- [Description of the task]: How does the data below read from its first line through the line containing "Given: Click the GOT 下载 button"? Print those lines exactly.

+ + + + + + +

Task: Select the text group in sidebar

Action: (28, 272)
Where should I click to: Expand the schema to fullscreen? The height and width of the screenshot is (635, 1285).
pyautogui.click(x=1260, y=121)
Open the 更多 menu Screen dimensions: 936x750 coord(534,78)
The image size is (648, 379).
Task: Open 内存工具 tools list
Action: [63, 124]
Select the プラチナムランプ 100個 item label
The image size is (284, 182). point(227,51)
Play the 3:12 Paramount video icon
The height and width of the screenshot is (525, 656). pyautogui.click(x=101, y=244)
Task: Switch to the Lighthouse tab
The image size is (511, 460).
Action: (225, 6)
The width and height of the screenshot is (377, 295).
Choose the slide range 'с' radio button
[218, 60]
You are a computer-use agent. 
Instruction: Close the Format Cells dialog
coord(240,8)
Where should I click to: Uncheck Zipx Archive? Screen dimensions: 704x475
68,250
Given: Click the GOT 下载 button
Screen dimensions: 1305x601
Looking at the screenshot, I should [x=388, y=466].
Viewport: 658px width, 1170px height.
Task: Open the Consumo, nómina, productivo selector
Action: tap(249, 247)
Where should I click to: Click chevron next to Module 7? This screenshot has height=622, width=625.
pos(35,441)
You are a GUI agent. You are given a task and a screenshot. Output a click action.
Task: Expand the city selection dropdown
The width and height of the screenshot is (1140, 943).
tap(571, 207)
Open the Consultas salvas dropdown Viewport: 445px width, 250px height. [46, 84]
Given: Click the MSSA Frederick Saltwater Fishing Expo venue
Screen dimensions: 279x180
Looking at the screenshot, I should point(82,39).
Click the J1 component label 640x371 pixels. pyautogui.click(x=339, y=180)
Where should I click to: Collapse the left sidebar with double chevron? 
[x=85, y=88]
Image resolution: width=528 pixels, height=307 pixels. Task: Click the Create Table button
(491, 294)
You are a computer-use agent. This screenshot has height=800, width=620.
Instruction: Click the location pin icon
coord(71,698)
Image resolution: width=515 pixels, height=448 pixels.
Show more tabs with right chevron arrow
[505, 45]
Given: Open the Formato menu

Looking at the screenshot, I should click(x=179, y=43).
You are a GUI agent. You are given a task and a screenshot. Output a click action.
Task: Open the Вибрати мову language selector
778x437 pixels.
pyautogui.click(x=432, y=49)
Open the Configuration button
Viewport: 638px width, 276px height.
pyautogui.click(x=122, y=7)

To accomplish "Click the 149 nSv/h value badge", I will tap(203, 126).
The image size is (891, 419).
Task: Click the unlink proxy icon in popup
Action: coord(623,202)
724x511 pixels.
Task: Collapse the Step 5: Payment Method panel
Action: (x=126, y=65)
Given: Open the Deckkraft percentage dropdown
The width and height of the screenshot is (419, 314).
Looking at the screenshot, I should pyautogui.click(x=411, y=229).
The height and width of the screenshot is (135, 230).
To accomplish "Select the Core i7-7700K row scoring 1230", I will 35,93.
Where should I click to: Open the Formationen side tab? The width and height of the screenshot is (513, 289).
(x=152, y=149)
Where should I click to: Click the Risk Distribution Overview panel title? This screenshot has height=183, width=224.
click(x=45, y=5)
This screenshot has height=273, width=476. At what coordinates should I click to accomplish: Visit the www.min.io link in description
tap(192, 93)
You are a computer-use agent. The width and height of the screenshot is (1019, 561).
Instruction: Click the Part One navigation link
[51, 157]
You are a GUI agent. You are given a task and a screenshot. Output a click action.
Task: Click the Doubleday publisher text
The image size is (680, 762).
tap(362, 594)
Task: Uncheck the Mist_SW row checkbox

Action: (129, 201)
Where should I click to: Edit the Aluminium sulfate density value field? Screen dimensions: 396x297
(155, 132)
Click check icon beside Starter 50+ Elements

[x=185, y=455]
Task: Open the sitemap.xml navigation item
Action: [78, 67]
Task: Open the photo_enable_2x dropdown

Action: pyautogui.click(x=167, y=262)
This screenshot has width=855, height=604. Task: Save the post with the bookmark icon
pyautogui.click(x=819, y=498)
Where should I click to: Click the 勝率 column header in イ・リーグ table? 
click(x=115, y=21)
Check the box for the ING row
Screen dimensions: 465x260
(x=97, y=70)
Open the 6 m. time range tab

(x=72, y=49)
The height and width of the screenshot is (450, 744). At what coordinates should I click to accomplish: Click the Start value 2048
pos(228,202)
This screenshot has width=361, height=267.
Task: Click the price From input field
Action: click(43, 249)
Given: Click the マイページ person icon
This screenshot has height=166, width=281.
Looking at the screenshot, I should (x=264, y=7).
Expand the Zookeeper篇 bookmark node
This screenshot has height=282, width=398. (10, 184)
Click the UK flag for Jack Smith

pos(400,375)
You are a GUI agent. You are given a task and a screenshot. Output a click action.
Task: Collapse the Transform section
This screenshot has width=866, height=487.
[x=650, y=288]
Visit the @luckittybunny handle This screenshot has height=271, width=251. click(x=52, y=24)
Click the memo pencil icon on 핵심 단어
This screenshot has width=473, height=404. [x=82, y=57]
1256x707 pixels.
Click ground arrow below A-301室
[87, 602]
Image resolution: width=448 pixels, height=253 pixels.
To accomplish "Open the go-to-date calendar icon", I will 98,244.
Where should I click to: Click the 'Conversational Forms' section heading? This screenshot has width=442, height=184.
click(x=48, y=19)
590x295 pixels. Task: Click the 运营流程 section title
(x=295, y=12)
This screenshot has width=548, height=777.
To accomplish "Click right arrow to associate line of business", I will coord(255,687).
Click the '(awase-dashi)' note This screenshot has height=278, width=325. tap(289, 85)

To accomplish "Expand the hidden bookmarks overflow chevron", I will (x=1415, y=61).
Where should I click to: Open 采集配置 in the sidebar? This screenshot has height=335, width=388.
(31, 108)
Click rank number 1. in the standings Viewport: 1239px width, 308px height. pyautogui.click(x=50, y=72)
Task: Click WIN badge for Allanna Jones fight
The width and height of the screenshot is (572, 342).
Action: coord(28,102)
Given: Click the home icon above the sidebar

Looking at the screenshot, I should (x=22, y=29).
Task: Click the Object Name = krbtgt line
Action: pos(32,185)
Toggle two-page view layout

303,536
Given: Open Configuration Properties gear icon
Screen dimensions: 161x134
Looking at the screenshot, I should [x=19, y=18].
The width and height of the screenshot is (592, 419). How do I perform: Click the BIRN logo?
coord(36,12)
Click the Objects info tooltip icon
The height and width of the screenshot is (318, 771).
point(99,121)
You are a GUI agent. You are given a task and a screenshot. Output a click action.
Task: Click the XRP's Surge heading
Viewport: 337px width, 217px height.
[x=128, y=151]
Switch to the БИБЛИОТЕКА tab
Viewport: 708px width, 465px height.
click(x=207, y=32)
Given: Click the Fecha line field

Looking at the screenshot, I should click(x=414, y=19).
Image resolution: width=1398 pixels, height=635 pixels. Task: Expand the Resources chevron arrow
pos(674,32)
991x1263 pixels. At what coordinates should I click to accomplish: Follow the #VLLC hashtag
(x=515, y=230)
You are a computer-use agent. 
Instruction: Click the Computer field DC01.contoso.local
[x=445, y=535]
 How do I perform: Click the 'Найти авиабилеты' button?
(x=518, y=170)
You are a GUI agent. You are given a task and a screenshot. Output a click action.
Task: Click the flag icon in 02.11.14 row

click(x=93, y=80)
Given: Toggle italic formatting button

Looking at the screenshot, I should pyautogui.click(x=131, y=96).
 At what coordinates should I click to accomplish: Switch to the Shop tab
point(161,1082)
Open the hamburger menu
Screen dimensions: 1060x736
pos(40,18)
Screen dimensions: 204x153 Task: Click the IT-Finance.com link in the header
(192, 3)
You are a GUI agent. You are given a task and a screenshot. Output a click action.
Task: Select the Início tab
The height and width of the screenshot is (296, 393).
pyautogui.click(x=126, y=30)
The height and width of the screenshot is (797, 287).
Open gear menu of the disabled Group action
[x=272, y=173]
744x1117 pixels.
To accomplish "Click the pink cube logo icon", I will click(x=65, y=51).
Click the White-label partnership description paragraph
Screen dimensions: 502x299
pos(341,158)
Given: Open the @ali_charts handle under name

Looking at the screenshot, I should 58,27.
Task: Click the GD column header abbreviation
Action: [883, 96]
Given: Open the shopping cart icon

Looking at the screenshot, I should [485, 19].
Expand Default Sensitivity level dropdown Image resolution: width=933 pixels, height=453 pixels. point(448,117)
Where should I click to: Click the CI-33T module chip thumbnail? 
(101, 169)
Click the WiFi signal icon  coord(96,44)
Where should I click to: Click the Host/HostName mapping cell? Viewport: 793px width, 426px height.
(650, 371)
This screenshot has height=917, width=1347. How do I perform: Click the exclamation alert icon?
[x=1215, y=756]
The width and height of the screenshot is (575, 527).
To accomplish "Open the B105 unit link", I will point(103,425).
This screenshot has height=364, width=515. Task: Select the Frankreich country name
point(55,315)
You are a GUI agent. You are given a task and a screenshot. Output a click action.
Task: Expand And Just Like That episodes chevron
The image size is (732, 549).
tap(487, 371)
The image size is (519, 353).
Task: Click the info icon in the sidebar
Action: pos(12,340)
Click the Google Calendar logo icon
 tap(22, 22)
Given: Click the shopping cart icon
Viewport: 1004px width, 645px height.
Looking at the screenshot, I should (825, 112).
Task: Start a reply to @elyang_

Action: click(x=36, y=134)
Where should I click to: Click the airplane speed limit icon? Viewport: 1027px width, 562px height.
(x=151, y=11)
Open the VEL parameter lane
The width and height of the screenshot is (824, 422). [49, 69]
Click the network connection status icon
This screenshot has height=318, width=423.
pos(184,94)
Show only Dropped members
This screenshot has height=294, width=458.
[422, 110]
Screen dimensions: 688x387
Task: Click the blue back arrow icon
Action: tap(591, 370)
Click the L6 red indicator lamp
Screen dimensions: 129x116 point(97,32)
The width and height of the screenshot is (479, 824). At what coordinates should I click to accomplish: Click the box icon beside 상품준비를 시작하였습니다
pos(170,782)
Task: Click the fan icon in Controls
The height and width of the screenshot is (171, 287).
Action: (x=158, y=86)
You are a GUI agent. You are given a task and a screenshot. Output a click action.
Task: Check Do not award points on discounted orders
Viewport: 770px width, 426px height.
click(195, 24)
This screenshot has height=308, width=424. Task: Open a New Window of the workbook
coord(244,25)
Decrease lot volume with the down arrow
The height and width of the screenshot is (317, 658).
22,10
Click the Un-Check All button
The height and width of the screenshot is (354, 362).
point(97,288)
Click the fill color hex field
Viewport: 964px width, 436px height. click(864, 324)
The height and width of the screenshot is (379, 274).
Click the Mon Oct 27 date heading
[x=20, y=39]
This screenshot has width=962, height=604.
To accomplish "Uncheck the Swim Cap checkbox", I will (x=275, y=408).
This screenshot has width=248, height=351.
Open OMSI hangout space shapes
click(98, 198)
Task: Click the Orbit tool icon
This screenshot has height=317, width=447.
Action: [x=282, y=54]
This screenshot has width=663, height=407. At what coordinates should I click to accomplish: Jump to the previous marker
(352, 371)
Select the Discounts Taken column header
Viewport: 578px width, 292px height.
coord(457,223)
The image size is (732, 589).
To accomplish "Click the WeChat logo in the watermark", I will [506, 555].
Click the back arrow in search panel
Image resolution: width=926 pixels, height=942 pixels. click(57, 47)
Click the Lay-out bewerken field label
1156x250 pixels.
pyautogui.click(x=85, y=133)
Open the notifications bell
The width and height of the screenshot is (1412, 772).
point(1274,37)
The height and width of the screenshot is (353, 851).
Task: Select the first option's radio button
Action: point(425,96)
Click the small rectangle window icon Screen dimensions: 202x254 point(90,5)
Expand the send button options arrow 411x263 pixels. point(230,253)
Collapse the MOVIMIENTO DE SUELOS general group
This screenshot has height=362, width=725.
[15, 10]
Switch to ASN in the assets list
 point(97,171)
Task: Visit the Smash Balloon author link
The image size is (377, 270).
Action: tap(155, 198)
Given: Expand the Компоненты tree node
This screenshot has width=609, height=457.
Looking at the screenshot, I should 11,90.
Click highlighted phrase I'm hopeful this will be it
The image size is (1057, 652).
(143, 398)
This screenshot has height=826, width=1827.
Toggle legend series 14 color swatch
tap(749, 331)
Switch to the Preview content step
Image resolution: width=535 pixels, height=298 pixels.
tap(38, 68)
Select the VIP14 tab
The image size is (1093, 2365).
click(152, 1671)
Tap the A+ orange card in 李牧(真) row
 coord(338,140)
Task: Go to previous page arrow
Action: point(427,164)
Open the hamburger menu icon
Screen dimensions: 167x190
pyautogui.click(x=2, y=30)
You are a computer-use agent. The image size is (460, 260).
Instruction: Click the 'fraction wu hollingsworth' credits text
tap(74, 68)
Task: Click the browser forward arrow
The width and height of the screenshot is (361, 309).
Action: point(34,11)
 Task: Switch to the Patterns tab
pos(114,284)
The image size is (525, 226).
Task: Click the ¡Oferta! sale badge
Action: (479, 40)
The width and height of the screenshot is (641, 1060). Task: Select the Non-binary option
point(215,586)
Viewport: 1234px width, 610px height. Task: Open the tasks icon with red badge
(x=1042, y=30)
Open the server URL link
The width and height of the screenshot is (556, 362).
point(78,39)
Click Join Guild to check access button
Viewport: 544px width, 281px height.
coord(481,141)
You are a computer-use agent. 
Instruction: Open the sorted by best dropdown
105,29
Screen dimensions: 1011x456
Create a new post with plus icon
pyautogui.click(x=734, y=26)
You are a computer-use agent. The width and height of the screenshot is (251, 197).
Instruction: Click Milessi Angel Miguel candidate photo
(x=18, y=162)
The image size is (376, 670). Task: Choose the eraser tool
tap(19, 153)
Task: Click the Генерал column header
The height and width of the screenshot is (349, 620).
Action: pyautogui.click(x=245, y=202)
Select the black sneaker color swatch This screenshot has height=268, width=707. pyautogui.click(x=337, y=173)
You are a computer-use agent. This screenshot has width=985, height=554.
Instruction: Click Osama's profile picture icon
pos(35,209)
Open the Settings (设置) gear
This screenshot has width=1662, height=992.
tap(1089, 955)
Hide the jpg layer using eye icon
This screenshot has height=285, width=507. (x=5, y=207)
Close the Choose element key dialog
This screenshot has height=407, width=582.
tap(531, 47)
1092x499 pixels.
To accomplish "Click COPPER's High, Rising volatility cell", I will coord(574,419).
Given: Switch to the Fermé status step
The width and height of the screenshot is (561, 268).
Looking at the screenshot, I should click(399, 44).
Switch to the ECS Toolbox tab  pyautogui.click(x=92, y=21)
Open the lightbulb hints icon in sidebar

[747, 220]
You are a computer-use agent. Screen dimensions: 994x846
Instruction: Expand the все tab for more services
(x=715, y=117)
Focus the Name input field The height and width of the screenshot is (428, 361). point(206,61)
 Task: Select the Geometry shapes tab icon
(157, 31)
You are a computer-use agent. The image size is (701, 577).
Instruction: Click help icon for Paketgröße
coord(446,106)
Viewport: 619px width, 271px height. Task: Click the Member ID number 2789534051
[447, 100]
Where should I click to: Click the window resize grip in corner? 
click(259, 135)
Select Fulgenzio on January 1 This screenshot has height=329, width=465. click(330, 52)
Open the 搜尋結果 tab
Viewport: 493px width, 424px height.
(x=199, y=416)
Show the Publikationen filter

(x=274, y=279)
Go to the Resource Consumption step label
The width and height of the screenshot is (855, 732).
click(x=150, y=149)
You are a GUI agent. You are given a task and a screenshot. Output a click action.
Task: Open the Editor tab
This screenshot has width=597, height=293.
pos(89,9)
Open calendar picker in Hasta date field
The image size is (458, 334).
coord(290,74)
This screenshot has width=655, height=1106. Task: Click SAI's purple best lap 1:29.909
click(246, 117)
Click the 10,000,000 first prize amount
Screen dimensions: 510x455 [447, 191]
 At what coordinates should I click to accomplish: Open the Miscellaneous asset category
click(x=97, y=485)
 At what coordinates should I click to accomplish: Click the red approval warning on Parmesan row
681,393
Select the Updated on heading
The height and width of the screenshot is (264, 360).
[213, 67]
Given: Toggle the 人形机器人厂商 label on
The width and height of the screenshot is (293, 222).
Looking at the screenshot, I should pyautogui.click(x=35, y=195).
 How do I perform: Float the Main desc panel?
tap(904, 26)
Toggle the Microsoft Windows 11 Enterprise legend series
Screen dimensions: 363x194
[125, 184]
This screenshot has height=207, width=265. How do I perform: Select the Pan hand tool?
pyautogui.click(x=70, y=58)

+ + + + + + +

- [Solution to this task]:
Task: Select the text group in sidebar

Action: (28, 272)
Where should I click to: Expand the schema to fullscreen? The height and width of the screenshot is (635, 1285).
pyautogui.click(x=1260, y=121)
Open the 更多 menu Screen dimensions: 936x750 coord(534,78)
The image size is (648, 379).
Task: Open 内存工具 tools list
Action: [63, 124]
Select the プラチナムランプ 100個 item label
The image size is (284, 182). point(227,51)
Play the 3:12 Paramount video icon
The height and width of the screenshot is (525, 656). pyautogui.click(x=101, y=244)
Task: Switch to the Lighthouse tab
The image size is (511, 460).
Action: (225, 6)
The width and height of the screenshot is (377, 295).
Choose the slide range 'с' radio button
[218, 60]
You are a computer-use agent. 
Instruction: Close the Format Cells dialog
coord(240,8)
Where should I click to: Uncheck Zipx Archive? Screen dimensions: 704x475
68,250
Given: Click the GOT 下载 button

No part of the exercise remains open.